Painfully obvious and yet impossible to ignore. It's partly that Goldfinger set the template for the Bond franchise, with fast cars and fantastic gadgets, but also that the Aston Martin DB5 was one of the coolest cars in the world already.

Strip the ejector seat, revolving number plates and Browning machine guns away from the DB5 and Bond's car would still have become an icon - if not "the most famous car in the world", as the gadget-laden Bond Aston has become known.

The character of the Goldfinger Aston - registration number BMT216A - reappeared in Thunderball and Tomorrow Never Dies. The DB5 that appeared in Goldeneye was supposed to be a different car - BMT214A.

One of the real DB5s used in Goldfinger was sold at auction in London in 2010 for £2.91 million ($5.58 million).


The Toyota 2000 GT, co-developed with and built by Yamaha, is a classic Japanese sports coupe, known for its aluminium construction, ultra-low roofline and high-tech equipment.

It was sold in tiny numbers, at very high prices.

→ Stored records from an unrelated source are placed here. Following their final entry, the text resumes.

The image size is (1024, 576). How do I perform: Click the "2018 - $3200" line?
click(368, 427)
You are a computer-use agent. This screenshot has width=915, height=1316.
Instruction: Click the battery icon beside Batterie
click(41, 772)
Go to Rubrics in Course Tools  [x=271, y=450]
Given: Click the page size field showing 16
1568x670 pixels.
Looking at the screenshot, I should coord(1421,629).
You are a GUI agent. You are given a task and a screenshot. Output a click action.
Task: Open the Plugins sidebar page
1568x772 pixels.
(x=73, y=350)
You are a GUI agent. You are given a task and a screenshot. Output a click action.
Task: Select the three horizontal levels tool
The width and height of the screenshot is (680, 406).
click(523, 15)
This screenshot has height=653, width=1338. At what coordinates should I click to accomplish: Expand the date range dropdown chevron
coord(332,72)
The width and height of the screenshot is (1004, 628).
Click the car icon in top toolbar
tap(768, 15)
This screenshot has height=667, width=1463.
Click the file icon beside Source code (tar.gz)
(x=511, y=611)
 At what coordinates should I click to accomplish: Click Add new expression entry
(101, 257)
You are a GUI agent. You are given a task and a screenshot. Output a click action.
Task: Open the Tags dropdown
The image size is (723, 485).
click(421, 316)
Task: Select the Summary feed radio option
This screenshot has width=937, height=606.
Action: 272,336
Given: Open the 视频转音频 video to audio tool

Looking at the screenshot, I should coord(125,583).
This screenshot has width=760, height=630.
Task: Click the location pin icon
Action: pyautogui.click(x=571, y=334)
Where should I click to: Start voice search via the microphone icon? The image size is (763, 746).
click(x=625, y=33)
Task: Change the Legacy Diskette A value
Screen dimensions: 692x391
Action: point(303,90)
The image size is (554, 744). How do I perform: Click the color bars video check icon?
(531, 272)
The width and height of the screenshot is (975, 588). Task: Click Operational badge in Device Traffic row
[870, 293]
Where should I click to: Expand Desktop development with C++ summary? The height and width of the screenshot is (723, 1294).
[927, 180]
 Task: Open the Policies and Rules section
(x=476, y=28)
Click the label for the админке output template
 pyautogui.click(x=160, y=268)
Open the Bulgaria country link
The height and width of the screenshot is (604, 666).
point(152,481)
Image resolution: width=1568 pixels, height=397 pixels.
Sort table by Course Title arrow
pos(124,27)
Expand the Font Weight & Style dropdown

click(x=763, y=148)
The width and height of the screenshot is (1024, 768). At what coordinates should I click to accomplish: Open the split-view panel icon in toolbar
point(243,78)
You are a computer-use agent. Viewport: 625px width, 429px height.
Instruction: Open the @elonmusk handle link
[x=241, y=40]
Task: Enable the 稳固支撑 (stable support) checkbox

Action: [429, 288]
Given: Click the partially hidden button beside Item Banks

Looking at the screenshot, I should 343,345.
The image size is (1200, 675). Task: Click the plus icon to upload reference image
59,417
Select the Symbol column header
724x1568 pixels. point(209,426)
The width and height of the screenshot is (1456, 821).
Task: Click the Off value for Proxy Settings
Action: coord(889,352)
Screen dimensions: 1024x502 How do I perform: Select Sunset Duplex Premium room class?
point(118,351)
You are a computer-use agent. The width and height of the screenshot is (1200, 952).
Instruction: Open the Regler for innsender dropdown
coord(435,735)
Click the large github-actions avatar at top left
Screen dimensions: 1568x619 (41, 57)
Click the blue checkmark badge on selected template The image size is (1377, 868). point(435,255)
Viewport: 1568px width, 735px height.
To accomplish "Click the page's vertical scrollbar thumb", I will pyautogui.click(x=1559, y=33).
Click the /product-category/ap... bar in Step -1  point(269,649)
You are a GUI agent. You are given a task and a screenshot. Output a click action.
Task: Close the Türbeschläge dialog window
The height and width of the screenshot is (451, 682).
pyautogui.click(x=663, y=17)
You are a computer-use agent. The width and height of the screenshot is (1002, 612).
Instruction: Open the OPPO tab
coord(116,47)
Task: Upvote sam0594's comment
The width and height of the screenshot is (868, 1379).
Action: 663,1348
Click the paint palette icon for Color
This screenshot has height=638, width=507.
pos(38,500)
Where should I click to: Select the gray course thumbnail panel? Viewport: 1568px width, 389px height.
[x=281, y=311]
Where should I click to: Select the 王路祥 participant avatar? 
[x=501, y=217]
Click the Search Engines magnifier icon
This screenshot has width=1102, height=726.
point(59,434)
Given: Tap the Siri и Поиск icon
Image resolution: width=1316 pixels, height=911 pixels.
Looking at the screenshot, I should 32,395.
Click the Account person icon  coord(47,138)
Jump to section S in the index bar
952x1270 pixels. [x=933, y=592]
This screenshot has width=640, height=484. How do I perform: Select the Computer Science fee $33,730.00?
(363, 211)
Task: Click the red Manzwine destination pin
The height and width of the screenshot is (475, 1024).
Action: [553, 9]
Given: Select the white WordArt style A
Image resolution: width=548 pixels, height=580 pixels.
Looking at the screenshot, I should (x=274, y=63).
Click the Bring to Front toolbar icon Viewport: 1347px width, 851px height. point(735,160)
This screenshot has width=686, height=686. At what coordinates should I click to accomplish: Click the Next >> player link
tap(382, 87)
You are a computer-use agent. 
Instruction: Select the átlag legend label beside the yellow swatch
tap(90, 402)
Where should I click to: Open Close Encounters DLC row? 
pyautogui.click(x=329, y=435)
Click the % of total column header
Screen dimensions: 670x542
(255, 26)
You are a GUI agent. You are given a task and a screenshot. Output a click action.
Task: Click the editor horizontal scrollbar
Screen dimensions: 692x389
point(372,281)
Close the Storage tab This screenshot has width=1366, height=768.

It was never produced as a convertible, but two roofless examples were specially built for You Only Live Twice, some of which was filmed in Japan. The coupe and a trial targa model were both reportedly rejected because Sean Connery was too tall for the vehicle and looked comical.


The open-air 2000 GT seen in the film is not really a soft-top - the hump behind the cabin is designed to look like a folded roof but in reality there was no top fitted.


When Bond's white Lotus Esprit is destroyed, he resorts to using a yellow 2CV to escape a load of henchmen.

The 2CV was already one of the coolest small cars of all time, but a starring role in a Bond film gave it extra cult status.

Some sequences in the chase are spoiled by speeded-up film, but for the most part a lot of attention went into making the driving look real and giving the Tin Snail real dignity - some of the film cars were fitted with GS flat-four engines for extra speed.


The Z3 was a terrible car - overpriced and underdone compared with the Mazda MX-5 that inspired it. But it will always be remembered for its three-minute role in Goldeneye, as one of the most significant movie product-placement deals of all time (it appeared in the film months before its launch).

It was also the car that ushered in the divisive Bond-BMW era, which was framed by a three-picture deal. The next two Bond movies featured a 7 Series sedan and a Z8 roadster.

Goldeneye was directed by Kiwi Martin Campbell and was the first to star Pierce Brosnan. For my money, it's one of the best Bond movies of the modern era. And it does feature a DB5 in an epic car chase.

Die Another Day, Brosnan's last Bond outing, was directed by Kiwi Lee Tamahori. It marked Bond's highly anticipated return to Aston Martin - a Vanquish V12 - as part of a product-placement deal with Ford, which owned Aston at the time.

The movie had the lamest Bond car-gadgets ever - a cloak of invisibility for the "Vanish". But there was some nice drifting on a frozen lake as Bond battled baddie Zao in his heavily armed Jaguar XKR.